Personal information
- Date of birth: April 10, 1984 (age 42)
- Place of birth: Lesquin, France
- Height: 1.84 m (6 ft 1⁄2 in)
- Position: Defender

Senior career*
- Years: Team / Apps / (Gls)
- 2003–2007: Lille / 5 / (0)
- 2006–2007: → Dijon (loan) / 6 / (1)
- 2007–2012: Dijon / 102 / (4)
- 2012–2013: Fréjus / 10 / (0)
- 2013–: Fréjus II

= Alexis Zywiecki =

French footballer (born 1984)

Alexis Zywiecki (born April 10, 1984) is a French professional football player.

==Club career==
Zywiecki began his career in the youth ranks of Lille.
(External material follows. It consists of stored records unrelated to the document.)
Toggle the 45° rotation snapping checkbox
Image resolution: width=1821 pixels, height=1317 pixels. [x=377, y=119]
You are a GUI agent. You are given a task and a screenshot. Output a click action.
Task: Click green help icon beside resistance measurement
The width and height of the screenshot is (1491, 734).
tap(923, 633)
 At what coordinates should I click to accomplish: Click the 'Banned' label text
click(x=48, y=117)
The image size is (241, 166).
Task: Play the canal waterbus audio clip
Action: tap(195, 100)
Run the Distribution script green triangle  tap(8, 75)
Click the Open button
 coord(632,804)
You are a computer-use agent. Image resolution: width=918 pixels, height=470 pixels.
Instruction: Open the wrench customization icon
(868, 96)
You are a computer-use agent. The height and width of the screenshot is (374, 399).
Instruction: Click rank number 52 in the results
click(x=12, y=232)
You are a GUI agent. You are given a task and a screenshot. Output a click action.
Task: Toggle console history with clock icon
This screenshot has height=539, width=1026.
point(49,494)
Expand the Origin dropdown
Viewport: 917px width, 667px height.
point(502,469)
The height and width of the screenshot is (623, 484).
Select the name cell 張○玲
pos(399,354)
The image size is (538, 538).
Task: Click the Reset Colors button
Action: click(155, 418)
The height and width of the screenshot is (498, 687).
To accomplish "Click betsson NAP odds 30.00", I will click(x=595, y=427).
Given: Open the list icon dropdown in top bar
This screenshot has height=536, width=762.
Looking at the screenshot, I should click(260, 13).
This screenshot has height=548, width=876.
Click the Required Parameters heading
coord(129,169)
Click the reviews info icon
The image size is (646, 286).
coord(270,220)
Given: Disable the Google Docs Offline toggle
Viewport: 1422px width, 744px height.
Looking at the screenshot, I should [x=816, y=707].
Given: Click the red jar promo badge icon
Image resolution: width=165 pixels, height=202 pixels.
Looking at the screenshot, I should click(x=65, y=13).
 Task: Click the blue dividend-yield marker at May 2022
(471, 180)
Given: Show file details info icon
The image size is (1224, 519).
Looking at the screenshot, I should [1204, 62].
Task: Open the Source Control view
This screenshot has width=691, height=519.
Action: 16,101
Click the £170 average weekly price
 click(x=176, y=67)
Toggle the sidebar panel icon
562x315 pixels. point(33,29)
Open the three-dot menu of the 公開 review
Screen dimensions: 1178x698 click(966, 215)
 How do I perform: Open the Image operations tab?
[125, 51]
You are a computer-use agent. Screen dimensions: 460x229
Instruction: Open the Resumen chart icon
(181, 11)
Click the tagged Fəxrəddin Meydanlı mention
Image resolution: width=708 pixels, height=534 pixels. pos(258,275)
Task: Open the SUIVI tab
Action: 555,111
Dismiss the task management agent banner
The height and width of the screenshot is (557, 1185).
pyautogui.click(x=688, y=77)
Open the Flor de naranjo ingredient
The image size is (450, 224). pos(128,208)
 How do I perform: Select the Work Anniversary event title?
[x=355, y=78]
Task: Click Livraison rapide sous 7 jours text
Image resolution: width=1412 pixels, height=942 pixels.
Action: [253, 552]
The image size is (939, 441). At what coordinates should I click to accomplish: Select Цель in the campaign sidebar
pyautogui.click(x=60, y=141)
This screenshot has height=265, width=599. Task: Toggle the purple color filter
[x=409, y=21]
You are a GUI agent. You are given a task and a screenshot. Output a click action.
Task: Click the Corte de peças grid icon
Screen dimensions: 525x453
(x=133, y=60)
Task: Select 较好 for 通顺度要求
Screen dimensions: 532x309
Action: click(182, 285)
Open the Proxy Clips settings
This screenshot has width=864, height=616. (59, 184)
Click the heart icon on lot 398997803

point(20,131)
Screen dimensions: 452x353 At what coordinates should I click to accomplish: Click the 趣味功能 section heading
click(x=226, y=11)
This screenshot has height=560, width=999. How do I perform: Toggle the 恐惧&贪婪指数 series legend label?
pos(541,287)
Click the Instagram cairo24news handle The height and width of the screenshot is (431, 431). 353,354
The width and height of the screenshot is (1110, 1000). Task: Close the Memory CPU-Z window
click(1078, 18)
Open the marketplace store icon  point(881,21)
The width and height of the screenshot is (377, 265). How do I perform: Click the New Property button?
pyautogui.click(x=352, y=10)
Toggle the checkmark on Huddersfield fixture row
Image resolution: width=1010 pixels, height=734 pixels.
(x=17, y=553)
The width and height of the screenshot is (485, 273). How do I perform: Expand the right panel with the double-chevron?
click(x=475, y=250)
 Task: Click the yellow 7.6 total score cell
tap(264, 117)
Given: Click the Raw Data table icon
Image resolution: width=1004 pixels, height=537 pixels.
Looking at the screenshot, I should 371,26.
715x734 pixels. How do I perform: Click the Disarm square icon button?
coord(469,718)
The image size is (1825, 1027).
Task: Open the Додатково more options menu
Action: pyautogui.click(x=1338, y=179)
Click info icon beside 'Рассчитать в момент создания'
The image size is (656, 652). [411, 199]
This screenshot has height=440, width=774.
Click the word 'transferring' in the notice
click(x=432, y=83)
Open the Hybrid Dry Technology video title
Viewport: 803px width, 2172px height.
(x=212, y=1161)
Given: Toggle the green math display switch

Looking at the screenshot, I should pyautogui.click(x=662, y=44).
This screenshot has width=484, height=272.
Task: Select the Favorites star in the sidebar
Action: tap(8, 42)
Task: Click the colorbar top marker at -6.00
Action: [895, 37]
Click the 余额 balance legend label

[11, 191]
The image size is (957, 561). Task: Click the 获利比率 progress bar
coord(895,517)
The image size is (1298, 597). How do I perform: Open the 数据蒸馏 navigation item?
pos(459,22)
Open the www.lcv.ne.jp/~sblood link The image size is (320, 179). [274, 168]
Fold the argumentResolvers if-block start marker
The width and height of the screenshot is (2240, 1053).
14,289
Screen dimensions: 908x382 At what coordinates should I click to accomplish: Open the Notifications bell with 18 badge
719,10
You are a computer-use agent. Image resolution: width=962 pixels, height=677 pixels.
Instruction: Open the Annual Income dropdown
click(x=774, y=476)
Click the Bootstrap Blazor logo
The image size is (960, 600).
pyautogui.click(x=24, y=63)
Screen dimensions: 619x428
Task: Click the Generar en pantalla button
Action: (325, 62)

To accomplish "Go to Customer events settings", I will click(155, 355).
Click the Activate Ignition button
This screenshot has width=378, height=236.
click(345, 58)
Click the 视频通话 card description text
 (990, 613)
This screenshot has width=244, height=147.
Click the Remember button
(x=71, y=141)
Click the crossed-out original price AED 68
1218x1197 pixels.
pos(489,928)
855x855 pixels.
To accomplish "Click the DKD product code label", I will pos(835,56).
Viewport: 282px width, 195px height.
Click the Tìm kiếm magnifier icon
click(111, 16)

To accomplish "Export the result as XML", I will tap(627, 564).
In 2006 the French defender left Lille and signed with Dijon, where he became a fixture for the club. In his first season with Dijon he appeared in 6 league matches and scored his first professional goal. During the 2007/08 season Zywiecki cemented his place as a starter and appeared in 29 matches and scored 2 goals. During the 2010/11 season Zywiecki appeared in 24 league matches as he helped Dijon gain promotion to Ligue 1.

In November 2011, Zywiecki moved to Championnat National side Étoile Fréjus Saint-Raphaël.